Abstract
241064
Introduction: In VISION, [177Lu]Lu-PSMA-617 (177Lu-PSMA-617) prolonged radiographic progression-free survival (rPFS) and overall survival (OS) in patients with metastatic castration-resistant prostate cancer (mCRPC) who had received prior androgen receptor pathway inhibitor (ARPI) and taxane therapy. PSMAfore (NCT04689828) is a phase 3 study of 177Lu-PSMA-617 in taxane-naive patients with mCRPC. Here, we present data on primary, secondary and exploratory endpoints, including prostate-specific antigen (PSA) response, time to PSA progression and safety topics of interest.
Methods: Eligible adults had mCRPC, were candidates for ARPI change after one progression on prior ARPI, and had ≥ 1 prostate-specific membrane antigen (PSMA)-positive and no exclusionary PSMA-negative lesions by [68Ga]Ga-PSMA-11 PET/CT. Candidates for poly(ADP) ribose (PARP) inhibition and patients with prior systemic radiotherapy (< 6 months ago), immunotherapy (except sipuleucel-T) or chemotherapy (except [neo]adjuvant > 12 months ago) were ineligible. Randomization was 1:1 to open-label 177Lu-PSMA-617 (7.4 GBq every 6 weeks for 6 cycles) or ARPI change (abiraterone or enzalutamide). Patients randomized to ARPI change could crossover to receive 177Lu-PSMA-617 following centrally reviewed radiographic progressive disease (rPD). The primary endpoint was rPFS (PCWG3-modified RECIST v1.1 criteria) and the key secondary endpoint was OS (both overall α = 0.025, one-sided). Other secondary endpoints included PSA50 response (PSA decline ≥ 50% from baseline), health-related quality of life (assessed by the Functional Assessment of Cancer Therapy – Prostate (FACT-P) questionnaire) and safety. Time to PSA progression and objective response rate (ORR) were exploratory endpoints. Primary analysis of rPFS was to occur at ~156 rPFS events and second OS interim analysis (IA) at ~125 deaths. Statistical analyses included log-rank test (time-to-event endpoints), stratified Cox proportional-hazards model (hazard ratios [HRs] and confidence intervals [CIs]) and Kaplan–Meier method (medians and CIs). Crossover-adjusted analysis was the prespecified method for OS by rank-preserving structural failure time (RPSFT).

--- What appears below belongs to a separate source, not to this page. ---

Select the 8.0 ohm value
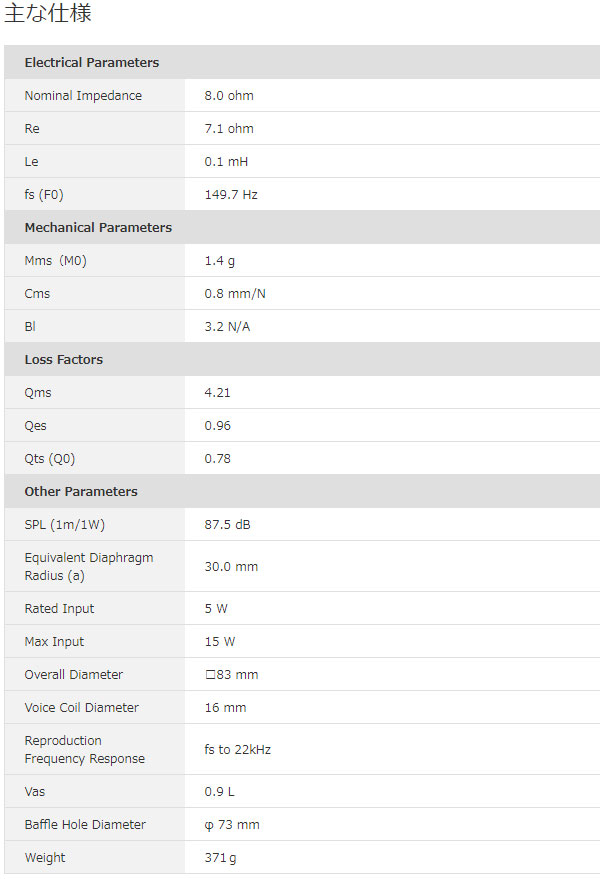This screenshot has height=879, width=600. (x=229, y=96)
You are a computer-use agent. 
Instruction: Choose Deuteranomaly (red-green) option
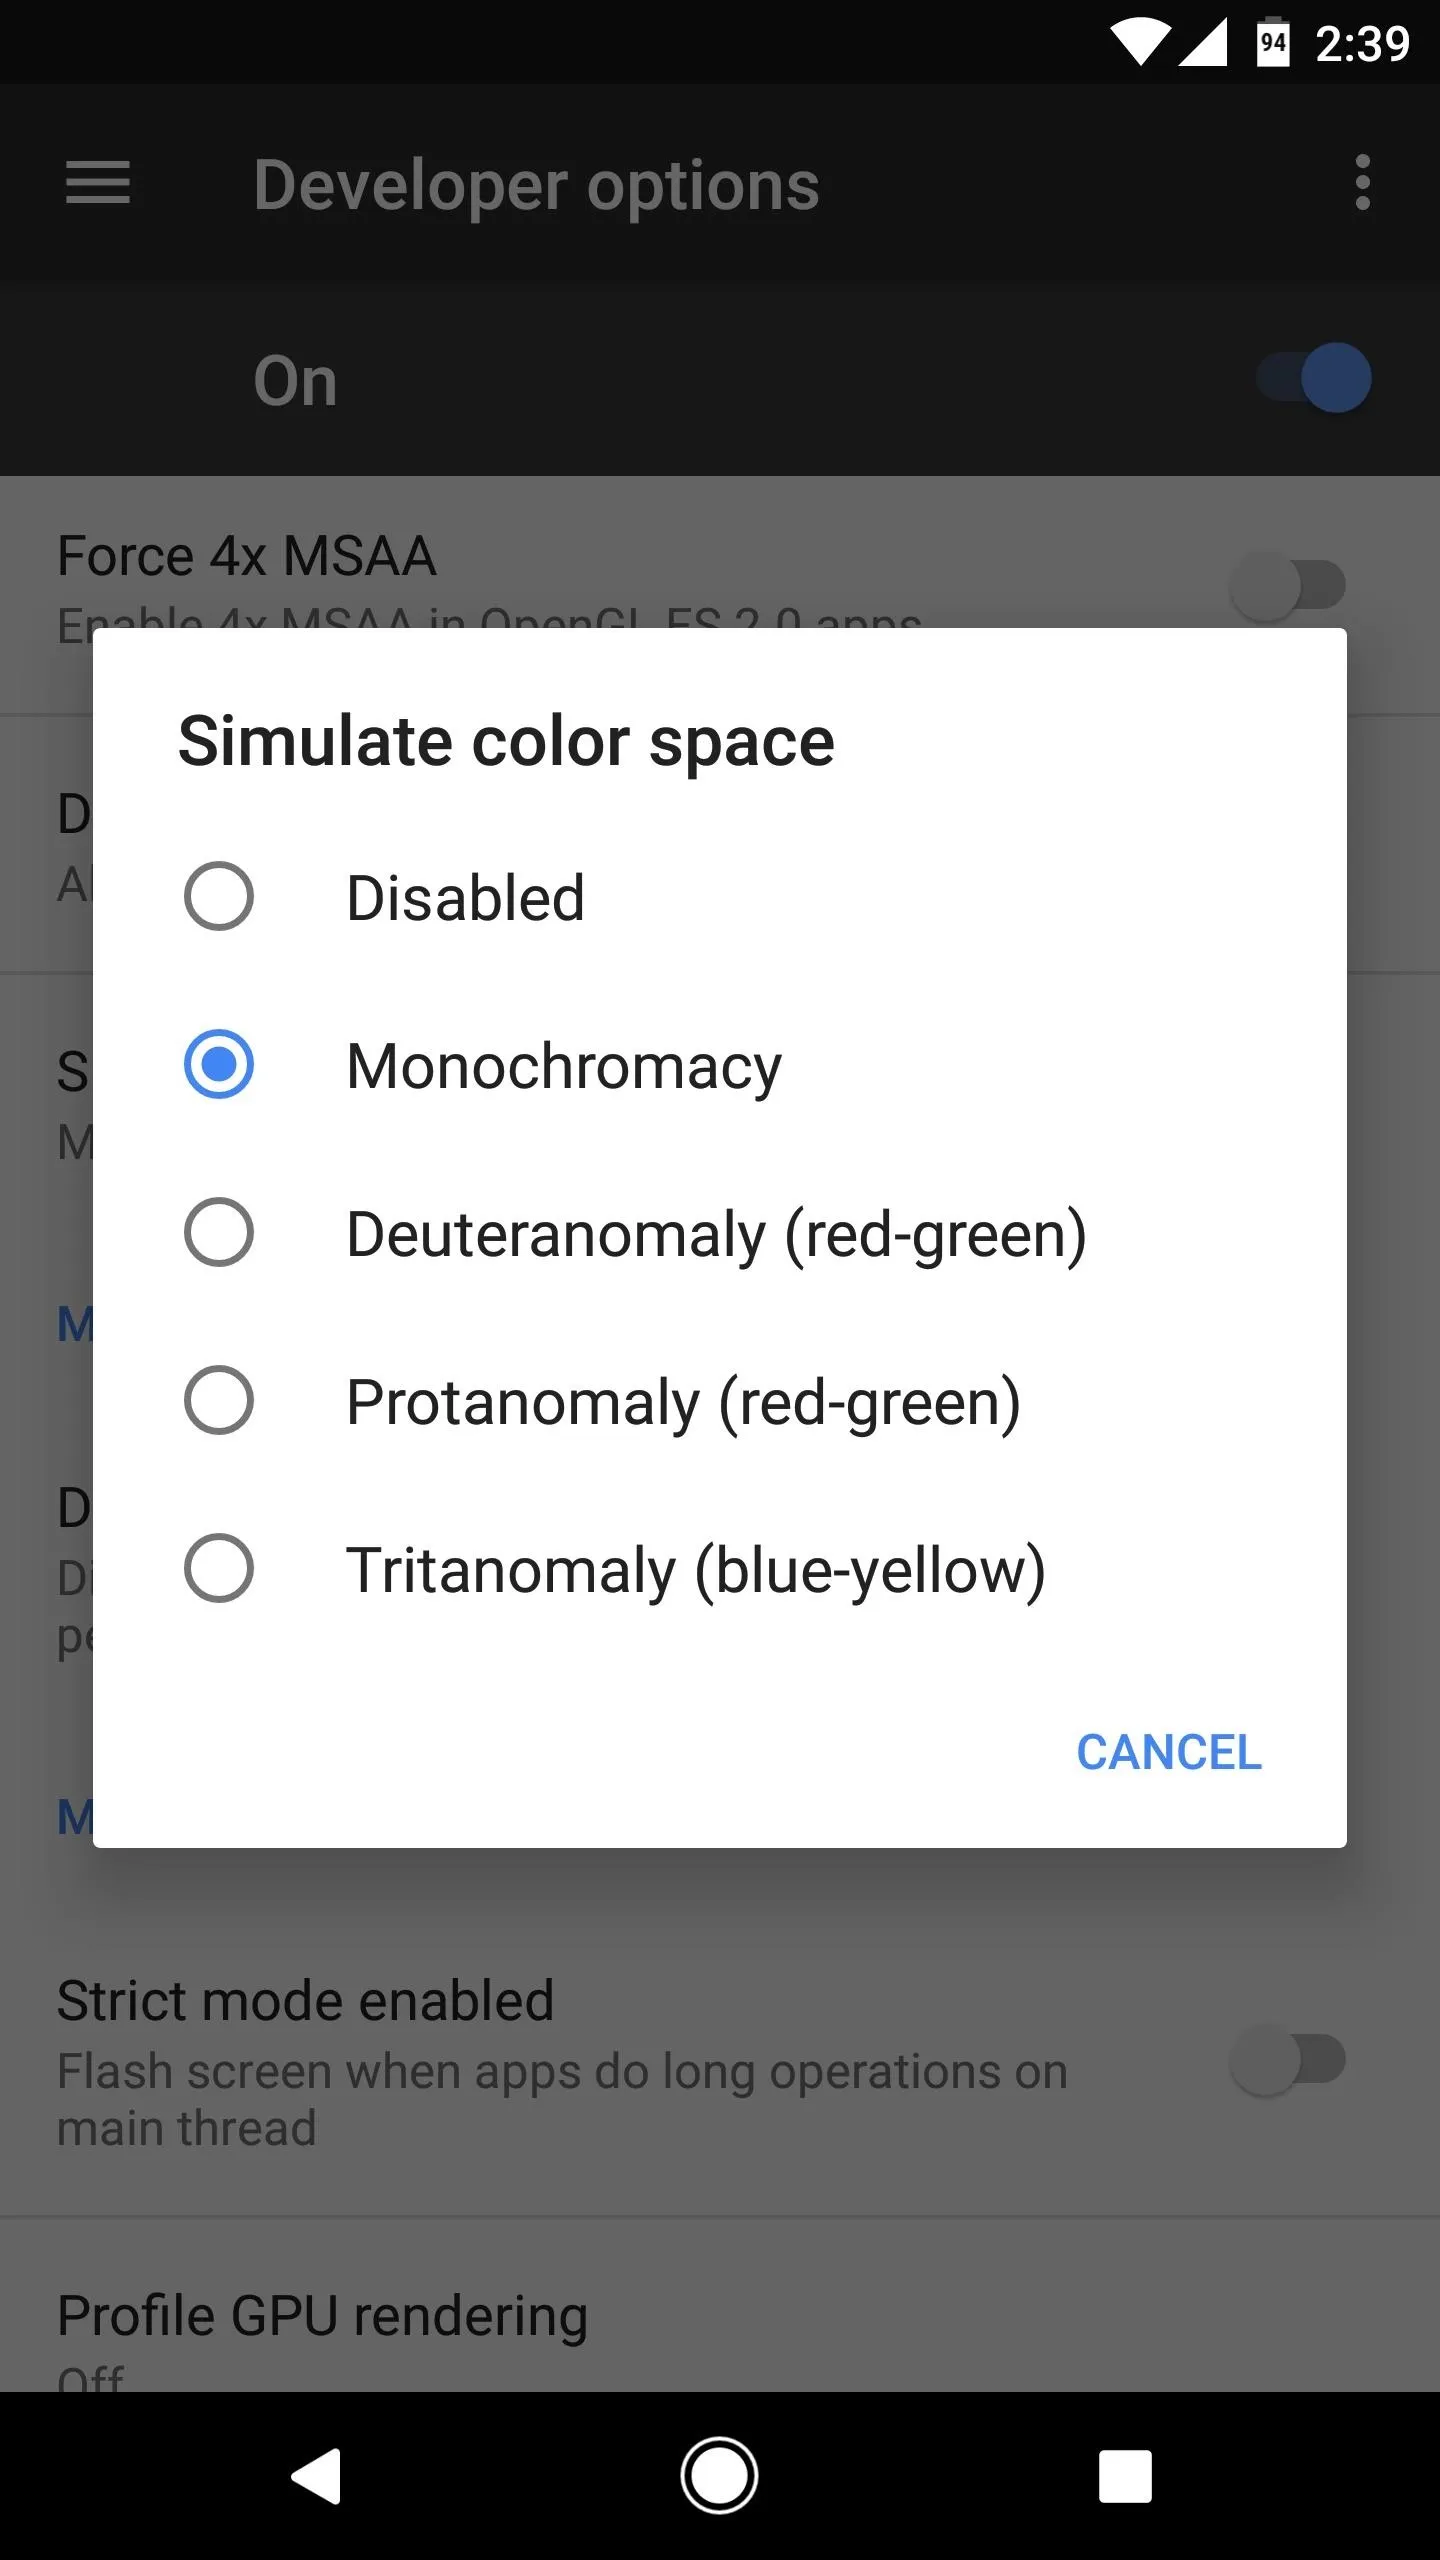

Results: Overall, 468 patients were randomized (n = 234 per group). At primary analysis (study duration, 7.3 months; N = 467), median rPFS was 9.30 months (95% CI: 6.77–NE) for the 177Lu-PSMA-617 group and 5.55 months (4.04–5.95) for ARPI change group (HR, 0.41; 95% CI: 0.29–0.56; p < 0.0001); results were similar in an exploratory analysis of rPFS at second OS IA (HR, 0.43; 95% CI: 0.33–0.54). At second IA (study duration, 15.9 months; 45.1% of target deaths), 123/146 patients (84.2%) from the ARPI change group who discontinued treatment owing to rPD crossed over; there was a positive OS trend in favor of 177Lu-PSMA-617 as per RPFST but not as per unadjusted OS analysis. For 177Lu-PSMA-617 versus ARPI change, median time to worsening in FACT-P total score was longer (7.46 months [95% CI: 6.08–8.51] vs 4.27 months [3.48–4.53]; HR, 0.59; 95% CI: 0.47–0.72), ORR was higher (50.7% [95% CI, 38.6–62.8] vs 14.9% [7.7–25.0]), PSA50 response was higher (57.6% [95% CI: 50.7–64.3] vs 20.4% [15.4–26.3]) and median time to PSA progression was longer (10.55 months [95% CI: 8.57–14.29] vs 4.24 months [3.48–4.44]; HR, 0.37; 95% CI: 0.29–0.48). For 177Lu-PSMA-617 versus ARPI change, incidence of grade ≥ 3 adverse events (AEs) was 34% versus 44%, serious AEs 20% versus 28%, and AEs leading to discontinuation 5.7% versus 5.2%. In the 177Lu-PSMA-617 group, the most common groups of any-grade treatment-emergent AEs according to safety topics of interest were dry mouth and myelosuppression (Table). Myelosuppression was the most common grade ≥ 3 safety topic of interest in both arms (Table).
Conclusions: 177Lu-PSMA-617 prolonged rPFS, time to worsening in FACT-P total score and time to PSA progression, and improved ORR and PSA50 response, versus ARPI change in taxane-naive patients with PSMA-positive mCRPC, with a manageable safety profile.